Für den Augenblick sollen die Überlegungen des Künstlers zurückgestellt und einige Grundzüge der Luhmannschen Verwendung von Evolutionstheorie vorgestellt werden, so daß sie auf das oben beschriebene Beispiel angewendet werden können. Auch Luhmann sieht - wie Gombrich - die Voraussetzung für eine Entwicklung in der Kunst in ihrer Beobachtung, woraus ein Bedarf an Kriterien und Strukturen für Produktion und Rezeption entsteht. Im Gegensatz zum Fortschritt gibt es jedoch keine teleologische Struktur in den Operationen des Kunstsystems, denn die Evolution strebt nicht nach Verbesserung, ja nicht einmal nach Erhaltung des Systems. Grundlegend für die Beschreibung von Evolution ist, daß sie aus einer Abfolge von Evolutionsmechanismen heraus entsteht. Für eine angemessene Übertragung auf soziale Phänomene ist zu berücksichtigen, daß sich die Mechanismen in den Operationen des Systems beobachten lassen. Es macht kaum Sinn und bliebe banal, von einer Variation der Kunstwerke zu sprechen, vielmehr muß die evolutionär folgenreiche Strukturveränderung auf einer anderen Ebene angesetzt werden, nämlich auf der Ebene der variierenden Operationen, bspw. das am Kunstwerk orientierte Beobachten. Zu den Mechanismen zählt die Variation, also das Auftreten neuer Operationen, das immer aus einem stabilen Zustand heraus erfolgt. Deshalb gibt es für die Evolution auch keinen trendgebenden Ursprung; sie ermöglicht sich selbst. Selektion meint die Wiederholung oder Zurückweisung von Operationen und anschließend kommt es zu einer (Re-) Stabilisierung des Systems.

Zurück zu dem Beispiel von oben. Daß der Künstler Delacroix als Modernist wahrgenommen wird, obwohl seine künstlerische Auffassung einer anderen Quelle entspringt, spricht - mit Luhmann im Hinterkopf - zunächst nur dafür, daß das Kunstsystem unabhängig von den Intentionen einzelner Individuen operiert und eigene Kriterien bereitstellt.

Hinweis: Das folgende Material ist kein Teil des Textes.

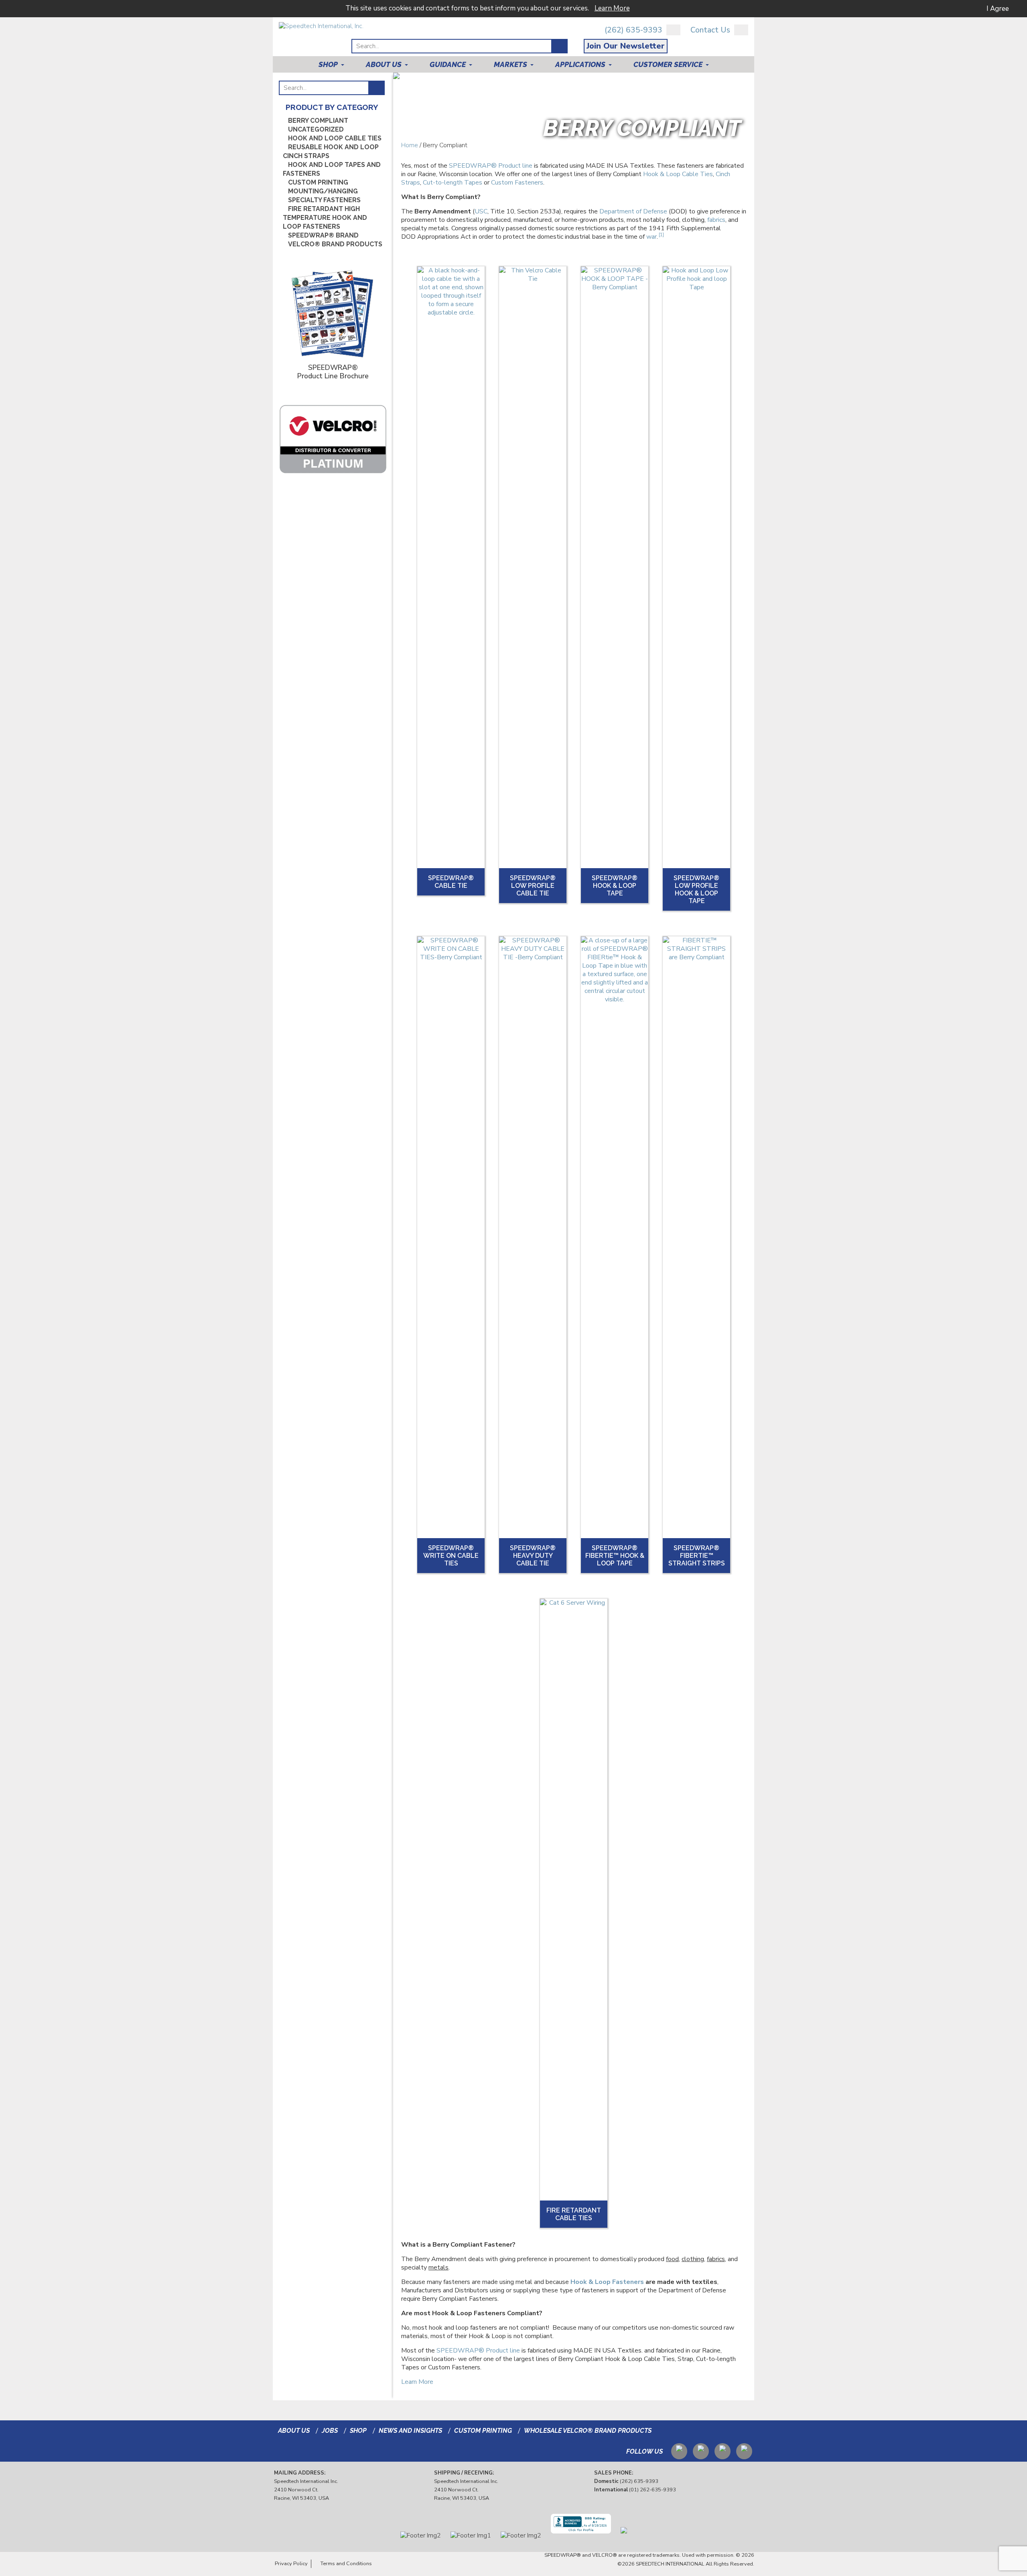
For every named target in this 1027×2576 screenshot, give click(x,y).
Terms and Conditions (346, 2563)
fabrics (716, 219)
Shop (328, 64)
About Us (384, 64)
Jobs (330, 2430)
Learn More (612, 8)
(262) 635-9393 (633, 30)
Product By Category (332, 107)
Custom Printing (318, 182)
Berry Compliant (318, 120)
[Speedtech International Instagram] (722, 2449)
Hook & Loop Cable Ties (678, 174)
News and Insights (410, 2430)
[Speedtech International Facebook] (744, 2449)
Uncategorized (316, 129)
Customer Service (667, 64)
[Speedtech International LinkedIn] (701, 2449)
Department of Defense (633, 211)
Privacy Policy (291, 2563)
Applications (580, 64)
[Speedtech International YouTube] (679, 2449)
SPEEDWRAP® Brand (323, 235)
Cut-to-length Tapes (452, 182)
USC (481, 211)
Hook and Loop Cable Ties (335, 138)
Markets (510, 64)
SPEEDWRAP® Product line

Delacroix und Ingrès sind zwei Beispiele für die Variation der Operation "Beobachtung", die auf verschiedene Trends verweisen. Beiden Auffassungen des am Kunstwerk orientierten Beobachtens liegt die Reflexion des systemischen Gedächtnisses zu Grunde. Und auch wenn sich die beiden Stile, Klassizismus und Romantik, antipodisch gegenüberstehen, beinhalten beide eine vergleichbare, moderne Perspektive: Der Klassizismus erweckt mit der Inszenierung eines zeitlosen Ideals die Tradition zum Leben, in der sich die Künstler selbst mit ihrem Werk zu Wort melden.